Other speakers talked about subjects ranging from packing and travel technology, to maximizing credit card reward points and what to do if disaster strikes while traveling and top chefs presented live cooking demonstrations that featured cuisines from around the world.
Lonely Planet, another travel book company that is close to my heart, released their 2018 edition of Best in Travel, where they spotlight 50 different locals. Their top destination? Chile. Due to a number of airlines now coming into Chile with airport expansion, major improvements in national parks, and a massive conservation effort, many are finding the South American country the one to watch. Chile is also the best place to watch the stars as well; the country has most of the world's observatories. Once I wade through my pile of brochures, I’ll offer my own top destinations on my next post. I use many of these top lists as just further research for my own list. Lonely Planet and websites like TripAdvisor have their reasons why a certain destination is the one to go to but you need more than one list so you can research and compare on your own, then make your own list. Did I mention? I like lists!
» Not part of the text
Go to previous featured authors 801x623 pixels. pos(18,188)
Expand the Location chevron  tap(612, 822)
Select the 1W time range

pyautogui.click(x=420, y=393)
Big time sponsors of the event like Japan and South Korea made sure to bring more mascots than the College Basketball’s March Madness Tournament, but the real mascots of the show were real life camels presented by JoDon Farms, an animal rescue facility that takes in all manner of rescued animals. I did silently question why the camel ride experience was awkwardly placed by the concession stand; the smell of “manure” turning me off to what might have been a perfectly tasty but overpriced turkey club.
A major takeaway from this year’s event was that people wanted experiences and adventure; not to fill their bag with useless materialistic trinkets on overcrowded bus tours where you knew more than the tour guide.
Taking a train across countries among chickens and villagers or staying at uncomfortable hotels with unpredictable plumbing in a small town might just show you know how the other half lives; not to mention a new found appreciation for your Sleep Number mattress or talking toilet.
As I walked around the convention hall, I was attacked by phrases like “spin the wheel” or “sign our guest list so you can win a free trip"; trips that you really are going to pay for in some undesirable fashion or another. But then I was greeted by Yolanda Figueroa from the Puerto Rico Tourism Board who invited me to visit Puerto Rico, a country that unfortunately still suffers from hurricane destruction but is “still open for business”. While we enjoyed our conversation, we were interrupted by a little old lady who didn’t know that the island country was part of the United States and inferred that their recent struggles were their fault. Ms. Figueroa and I looked at each other and just smiled; I at least wanted to give the uninformed woman a good thumping.
I continued on and started to realize that tourism boards were the way to go and avoided most of the “salespersons” of value. The men and women from their countries' tourism boards seemed to have a better handle on what their countries had to offer.
All in all, my trip to the LA Travel Show was very inspirational. Now I just have to sift through my 15 pounds of brochures. In conclusion, here are my major takeaways:
The journey to a destination is half the fun.
Check out Tourism Boards for the latest up to date information.
Keep camels away from the food.
Rick Steves and the Kama Sutra of Travel, 'nuff said.
Lonely Planet makes the planet not so lonely.
Be kind to your mascots, they're dying under that mask.
Get to know your geography people and start mapping your bucket lists.